The inspection and permitting process for the factory made components can be done on a predictable and routine basis in the factory, rather than making every inspection a scheduling chore and bottleneck in the process that has to be coordinated on a job by job basis that requires the inspector to climb all over half-finished buildings often many stories tall, on a construction site at critical points in the course of the project whose timing is hard to predict.

Some of the cost benefits just boil down to economies of scale. It is more efficient to add plumbing and electrical fixtures to a hundred bathrooms on an assembly line at a factory, to have twenty subcontractors add these fixtures to an average of five bathrooms each in two or three buildings each, in a work load often interspersed with a decent share of repair work in existing buildings.
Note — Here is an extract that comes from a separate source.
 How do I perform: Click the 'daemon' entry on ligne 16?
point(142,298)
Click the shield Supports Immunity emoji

But the construction industry in most major metropolitan areas, where about 80% of the U.S. population and where an even larger share of new building construction takes place, is large enough to support building component factories large enough to benefit from these economies of scale.

Also, in the current site built construction paradigm, to get any kind of meaningful construction economies of scale at all, you have to build a lot of nearly identical buildings next to each other in Levittown style residential subdivisions or giant multi-building apartment complexes, or office parks, or industrial parks. But, in a factory build module system, most of the economies of scale happen at the factory, so you can get most the same construction efficiencies of scale by building thirty similar office buildings that are spread out over infill sites spread all over a metropolitan area, as you can from building all thirty office buildings right next to each other in a massive, single use office park. As it happens, that isn't how it is actually done in China, which builds massive apartment complex and office parks and rapidly builds whole new towns and cities from scratch on green fields several times a year. But it could be done that way in the U.S. where the pace of development, even in the fastest growing metropolitan areas, isn't nearly as frenetic, because the U.S. economy is more mature and has already done a lot of the economic development that it needs to do over many decades. The U.S. economy hasn't had the pace of rising demand for new construction that China is experience since the 1950s and 1960s.
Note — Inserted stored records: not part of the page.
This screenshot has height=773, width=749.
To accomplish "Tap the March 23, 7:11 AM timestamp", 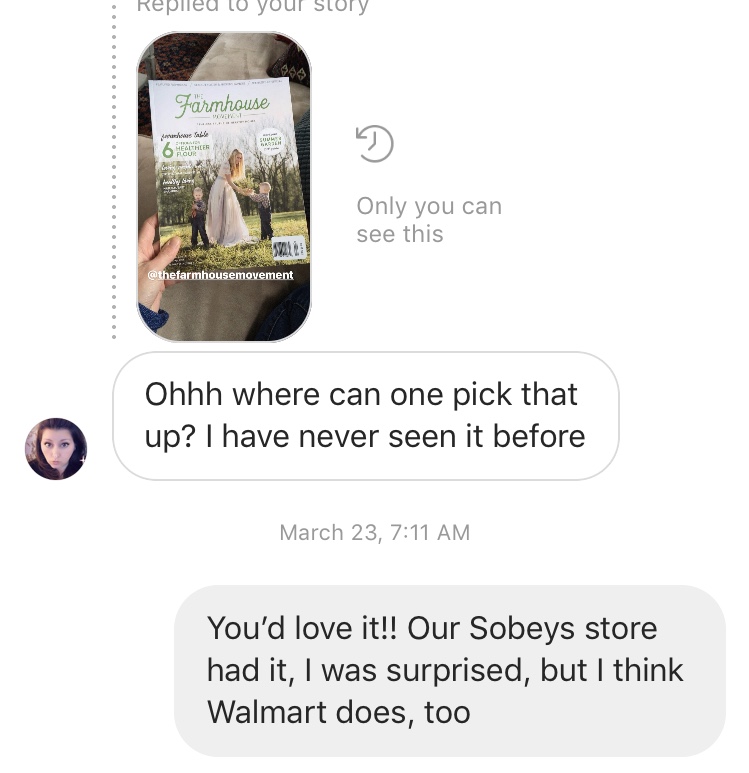I will (375, 532).
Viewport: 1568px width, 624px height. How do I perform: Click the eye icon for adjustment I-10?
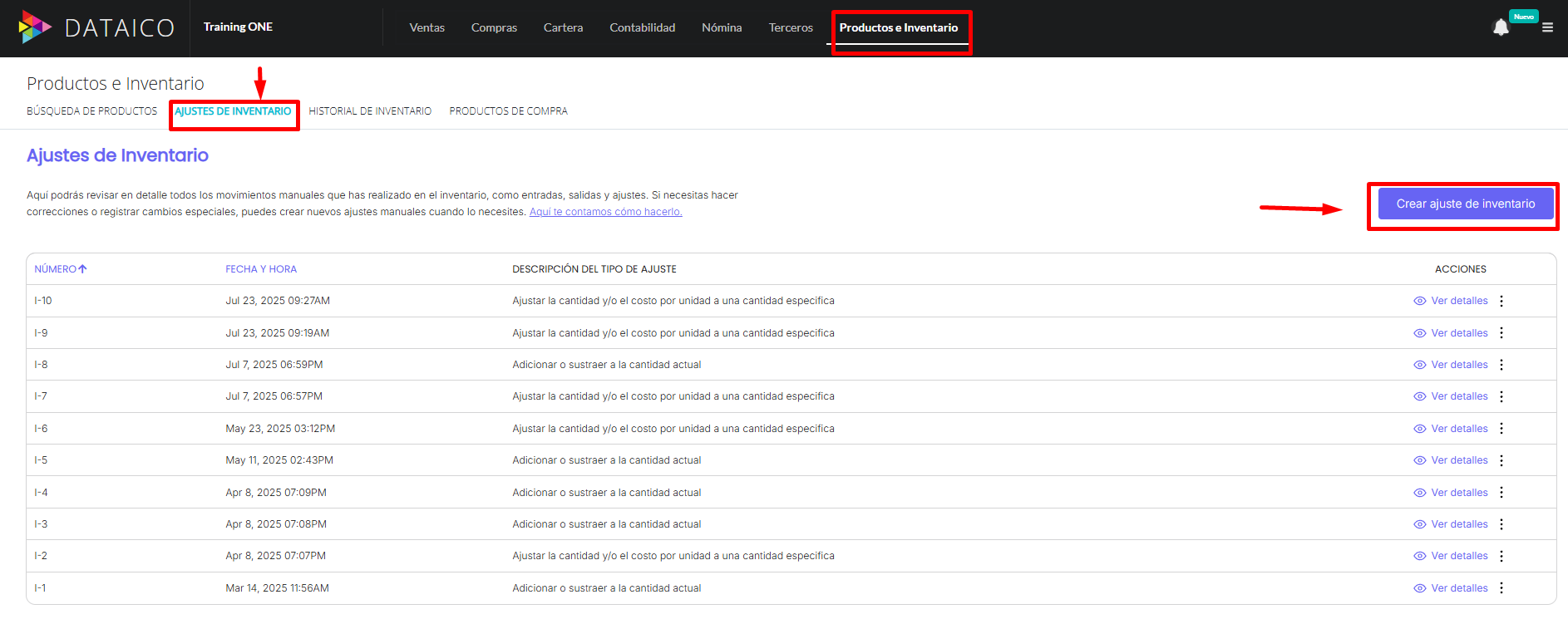point(1419,301)
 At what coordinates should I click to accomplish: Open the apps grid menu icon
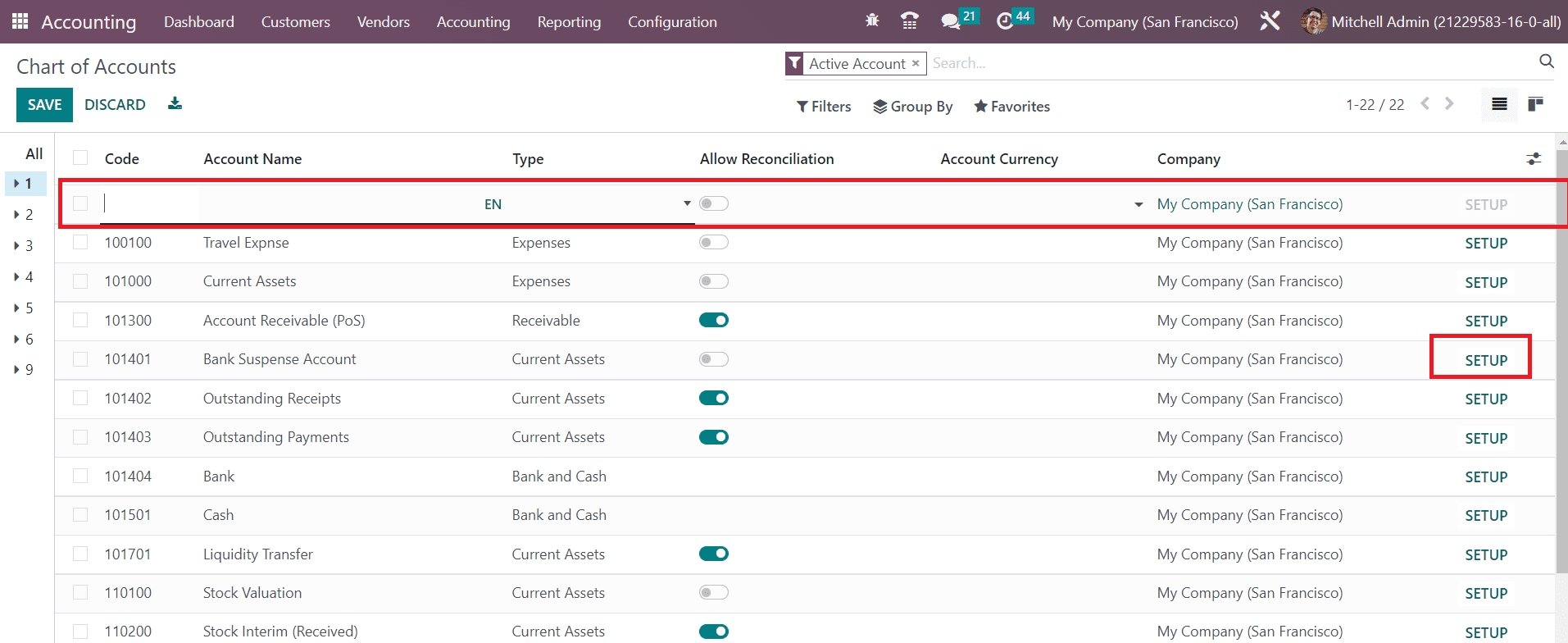[x=20, y=21]
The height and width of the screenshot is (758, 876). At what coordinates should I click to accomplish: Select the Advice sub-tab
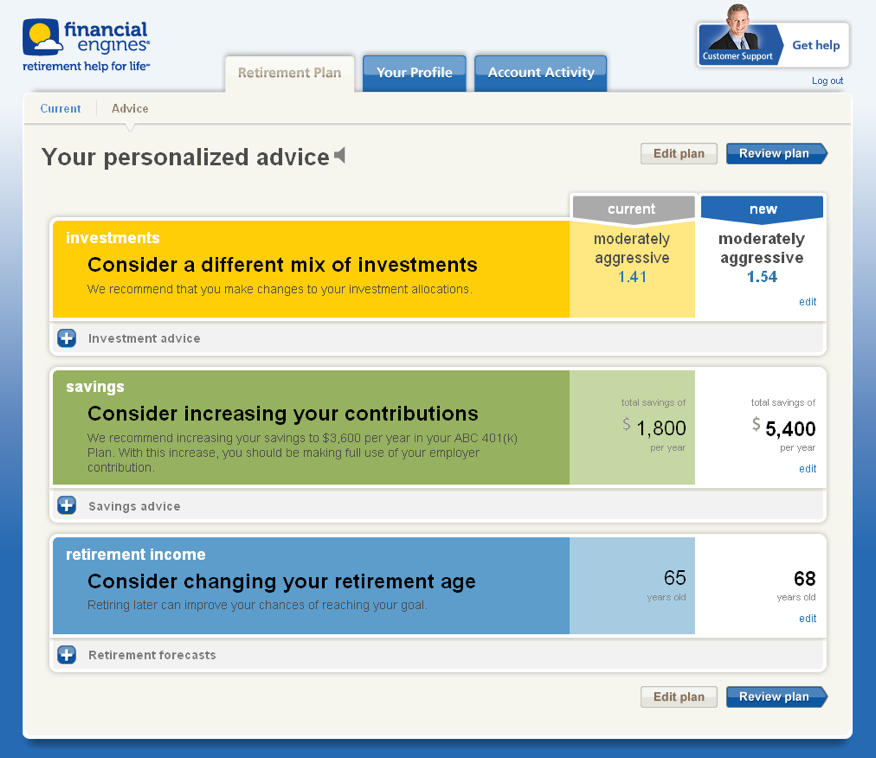click(130, 108)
The construction industry has been stubbornly unable to materially improve its productivity, cost structure, and quality for decades. It has one of the highest rates of workplace injury and death in the entire economy (neck and neck with farming, fishing, and mining). And construction defeats in the site built construction paradigm are routine, can be expensive to fix, and can lead to long, complicated, and expensive construction defeat litigation.
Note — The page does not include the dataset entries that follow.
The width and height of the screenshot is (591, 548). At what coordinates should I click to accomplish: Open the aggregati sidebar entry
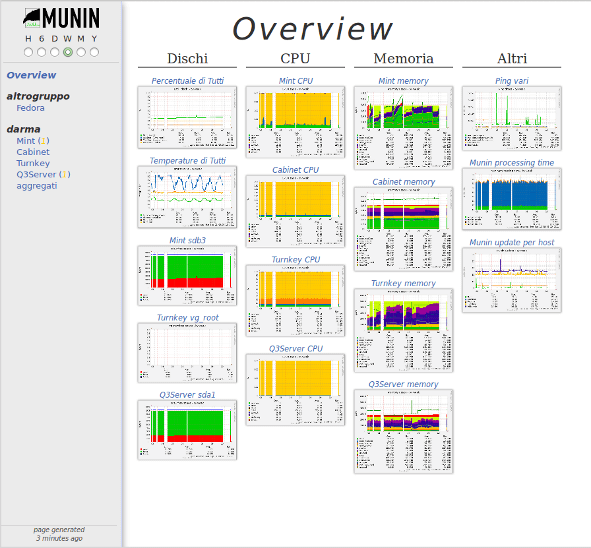point(37,186)
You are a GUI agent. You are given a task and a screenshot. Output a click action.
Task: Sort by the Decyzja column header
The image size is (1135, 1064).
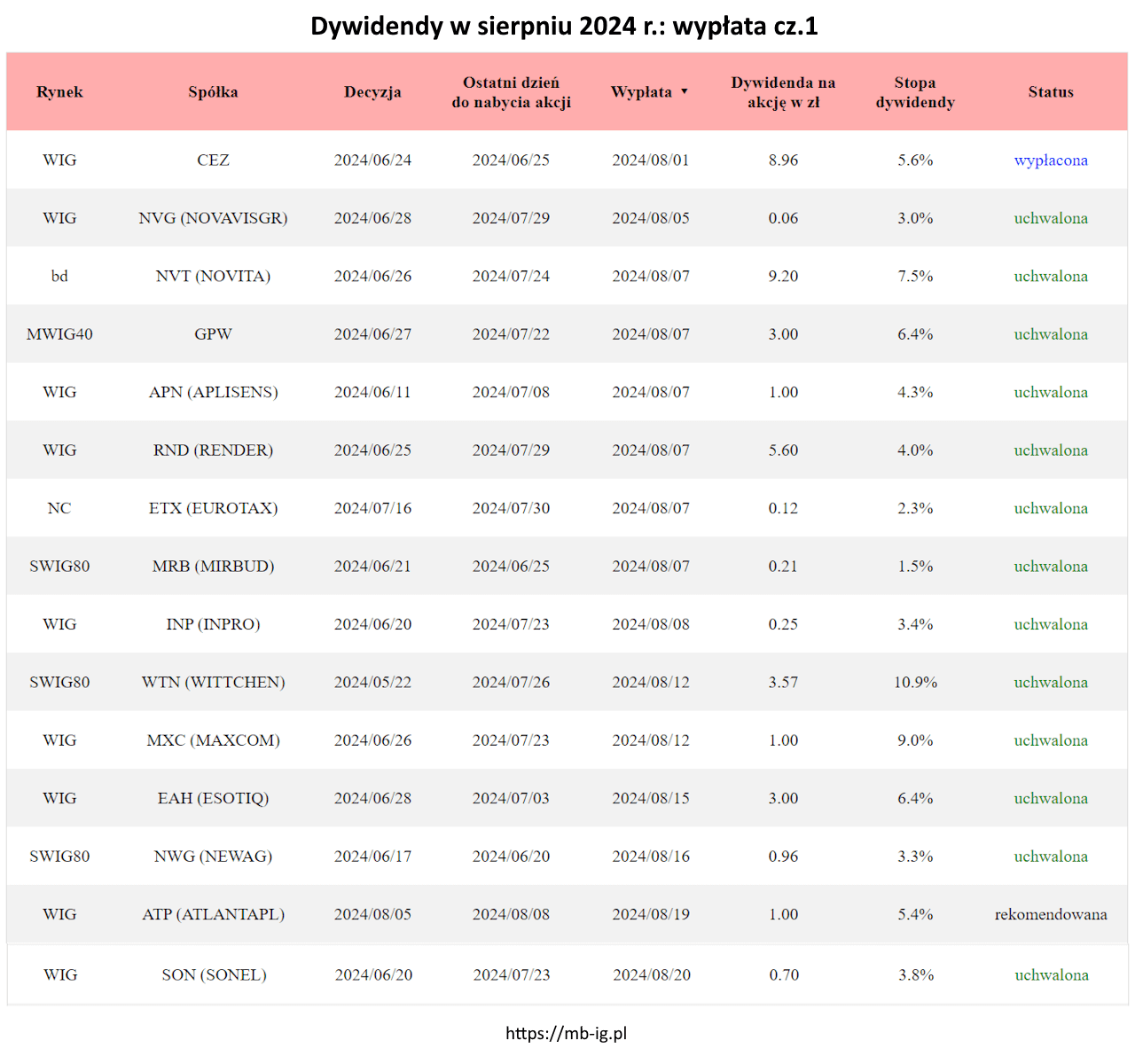(x=372, y=92)
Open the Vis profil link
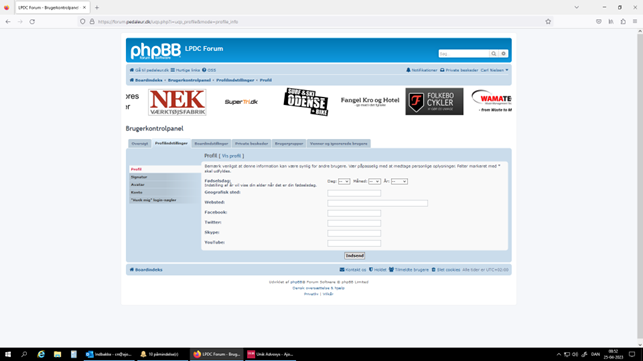This screenshot has width=643, height=361. [x=231, y=156]
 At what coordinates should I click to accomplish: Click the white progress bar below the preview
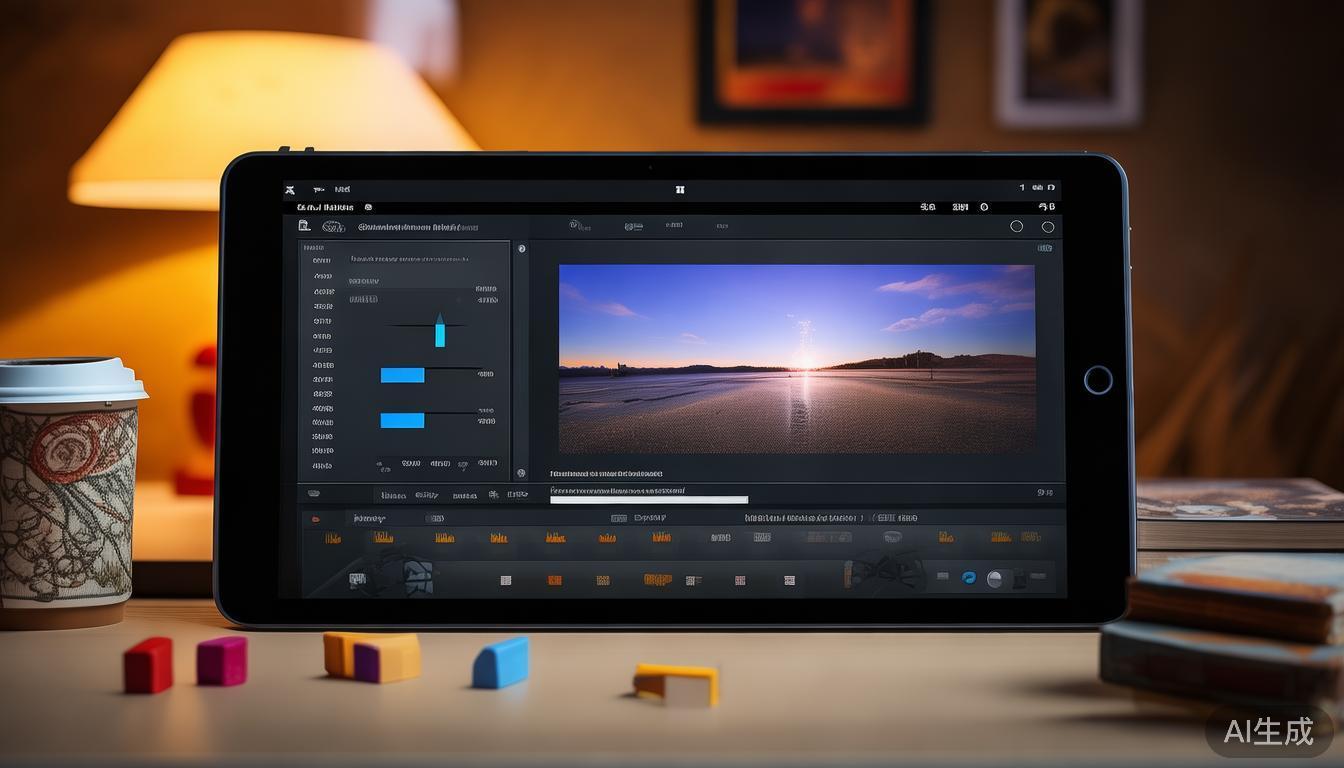point(648,499)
Greatly increasing the share of construction work that is done in factories could revolutionize the industry in a way that is cheaper, faster, safer, and far less prone to construction defects and the litigation and insurance costs that go with it. It would create a better situation for construction workers, would be more environmentally sound, and would dramatically reduce the impact that construction projects have on the neighborhoods where they a located.

Doing more construction work in factories wouldn't solve the affordable housing problem by itself. In places with soaring housing costs, rising land values are more of a problem than construction costs which are often only a minority of the total cost of housing and have been quite stable over time and between markets compared to land values. But, even if the construction module factories had a higher profit margin, they would still materially reduce the cost of building new housing which would help address the affordable housing problem.